Statement: Natural numbers that are exactly divisible by 2 are not prime.
I got this:
∀n ∈ N,¬P(n)∧(n%4)
where P(n) is the predicate "n is a prime number"
and N is the set of natural numbers.
And how would I write this using implication?
Also, what would be the contrapositive and converse?
Thank you!
The $\%$ symbol is a binary operator in programming that outputs an integer value: given integers $a, b$, $a \% b $ returns the remainder of $a/b$, i.e., is the modulus operator returning $a \pmod b$. So that is not appropriate here.
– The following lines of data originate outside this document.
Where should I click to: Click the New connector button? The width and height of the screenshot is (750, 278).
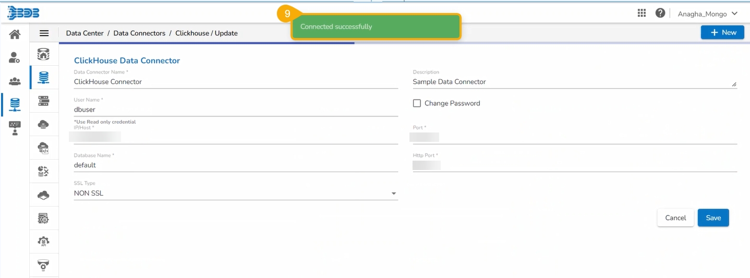click(x=722, y=32)
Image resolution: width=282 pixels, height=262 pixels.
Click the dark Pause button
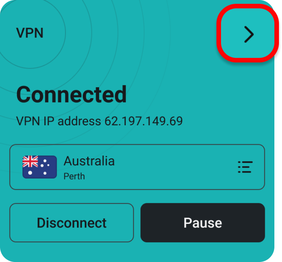click(x=203, y=223)
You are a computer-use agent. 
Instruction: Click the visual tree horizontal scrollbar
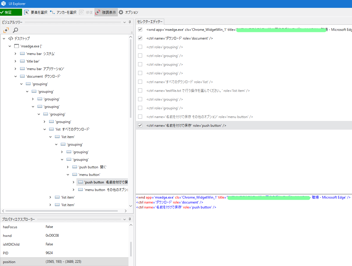(x=61, y=211)
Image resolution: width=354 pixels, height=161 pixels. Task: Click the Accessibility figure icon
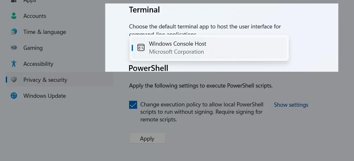point(14,64)
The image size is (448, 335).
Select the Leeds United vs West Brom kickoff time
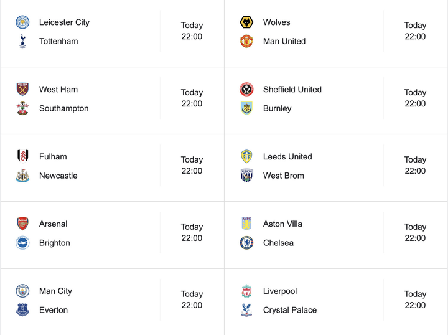(x=415, y=166)
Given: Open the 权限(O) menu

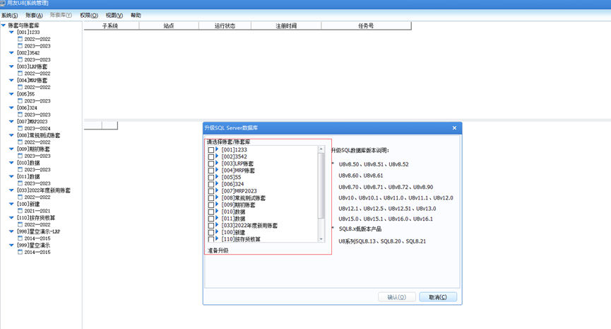Looking at the screenshot, I should coord(89,16).
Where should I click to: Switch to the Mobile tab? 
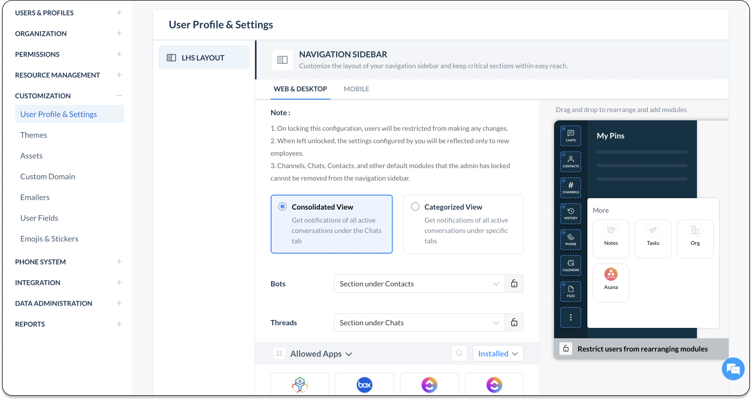tap(356, 89)
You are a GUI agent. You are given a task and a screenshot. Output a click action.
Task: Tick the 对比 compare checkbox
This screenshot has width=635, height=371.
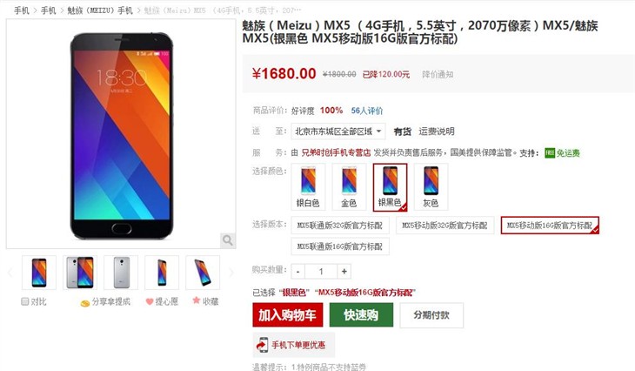pyautogui.click(x=24, y=301)
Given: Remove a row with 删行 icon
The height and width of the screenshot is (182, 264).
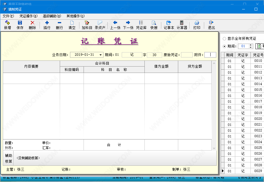Looking at the screenshot, I should point(59,25).
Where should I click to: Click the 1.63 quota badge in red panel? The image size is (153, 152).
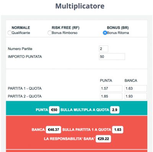118,130
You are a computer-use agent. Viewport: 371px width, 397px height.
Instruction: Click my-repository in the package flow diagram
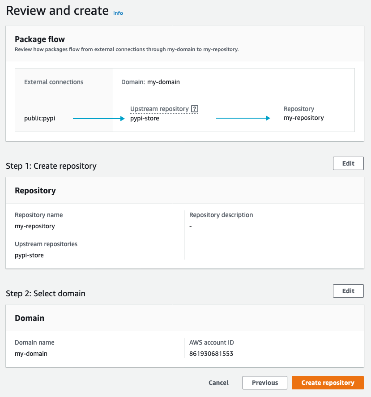[303, 118]
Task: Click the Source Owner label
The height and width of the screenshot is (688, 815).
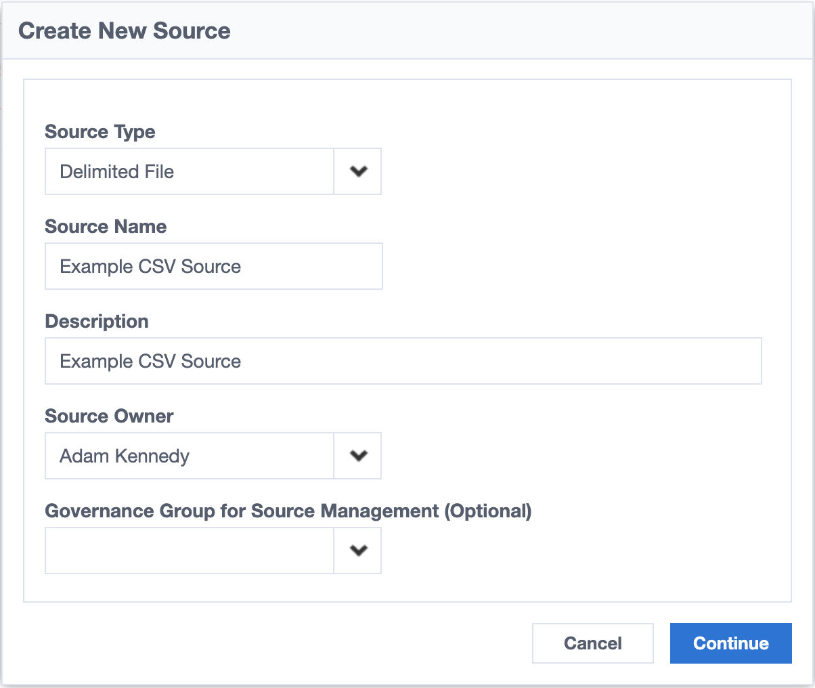Action: pyautogui.click(x=109, y=416)
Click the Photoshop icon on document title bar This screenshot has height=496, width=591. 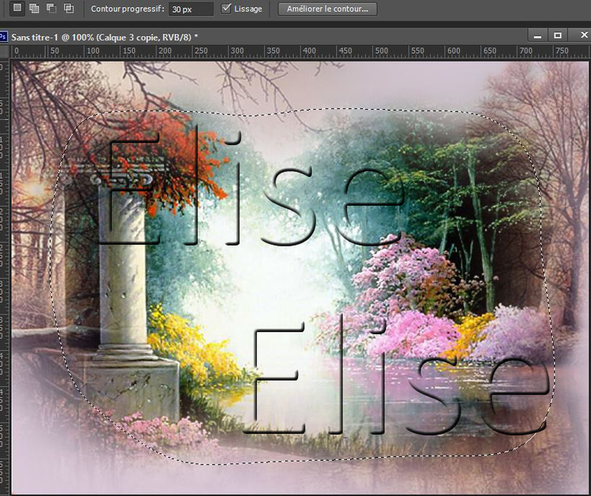pos(4,36)
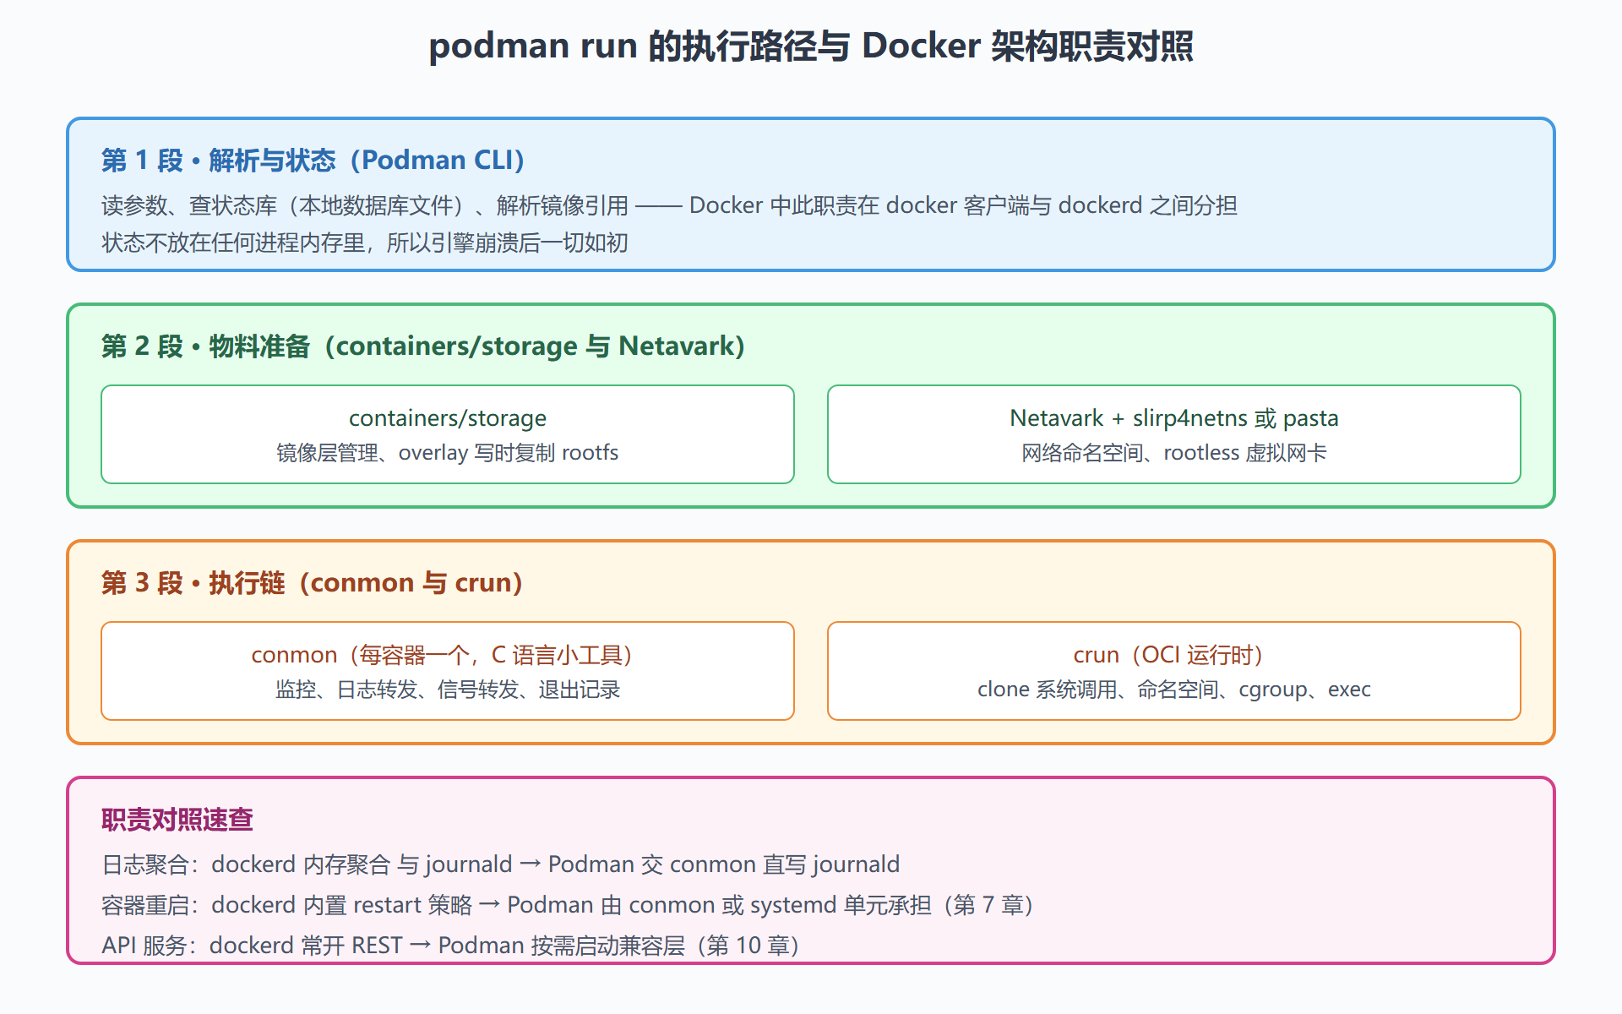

We need an Boolean operator here that outputs true or false.
So we can use the $\mid$ symbol: for two integer values $a, b,\;\; a\mid b$ evaluates to true if $b \equiv 0 \pmod a$: if "a exactly divides b", and is false otherwise.
Given this, we can write your expression as $$\forall n \in \mathbb N\,\Big(2\mid n\rightarrow \lnot P(n)\Big)\tag{1}$$ or $$\forall n \Big((n\in \mathbb N \land 2\mid n)\rightarrow \lnot P(n)\Big)$$
Taking the contrapositive of the quantified expression in $(1)$ gives us $$\forall n \in \mathbb N\Big(P(n) \rightarrow (2 \not\mid n)\Big)\tag{contrapositive}$$
which reads "Every natural number that's prime is not exact divisible by 2."
The converse of the original expression is given by: $$\forall n \in \mathbb N\Big(\lnot P(n) \implies 2\mid n\Big)\tag{converse}$$
which reads: "Every natural number that's not prime is exactly divisible by 2."
I'm not sure what '%' means, but your statement reads "For all natural numbers $n$, $n$ is not prime and $n$%4". This isn't exactly the statement you had in words.
Using implication: $$ (n \in \mathbb{N} \wedge 2 \mid n) \implies \neg P(n), $$ where $P(n)$ is the predicate you defined. Note that this isn't a true statement (2 is prime).
The contrapositive reads "If a natural number $n$ is prime, then $n$ is not exactly divisible by 2".
The converse reads "If a natural number $n$ is not prime, then $n$ is exactly divisible by 2".